Their stores, with the exception of the ham, still lay on the floor. He surveyed them thoughtfully. Where was the ham? Why, yes, he had put it on the table to flick the dirt from it just before that first bomb came down the chimney. And then the candle had gone out, and—oh yes—he had upset the table so as to form some sort of protection against further bombs. The ham must be on the floor somewhere then.

He found it almost buried under loose earth, and he replaced it on the table after removing as much of the dirt as possible. The long French loaf was more easily freed from its covering of earth, and the butter was cleanly wrapped in paper. Tea was the difficulty. They needed something hot to warm them for the long task that lay
ahead, but he dared not light a fire. One of Kelly's gang might see the smoke. There was one bottle of wine left, but wine at breakfast was not very enticing. He looked through the articles which Alf had looted from the canteen and found what he needed, two slabs of solidified alcohol, refills for a Tommy's cooker. With one of these he boiled enough water for a mug of tea each, and then he awakened Alf.

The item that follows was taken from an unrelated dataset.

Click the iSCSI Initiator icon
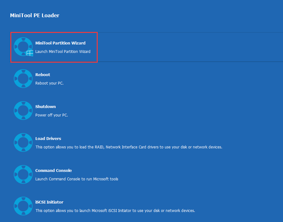The width and height of the screenshot is (283, 222). tap(23, 206)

They ate an excellent breakfast. Rawley insisted upon it; and Alf needed little encouragement. They had ample supplies. More, perhaps, than they would be able to carry away, and they would work the better for a full meal.

After breakfast they piled their stores in the corner farthest from the shaft, and set to work. Their only implement was an entrenching-tool, and they arranged that one should dig in the shaft whilst the other, armed with a board, shovelled the loose earth from the step and piled it in a corner of the dug-out. With such a small implement progress was necessarily slow, and other difficulties soon presented themselves.

Rawley had taken first turn with the entrenching-tool, and after twenty minutes hard digging, when he had made a tunnel some two feet in diameter and three feet in length, the roof came in and not only covered the two steps he had cleared but the third as well. Alf then took a turn at digging, but no sooner had he made a tunnel a few feet in length than a like catastrophe occurred.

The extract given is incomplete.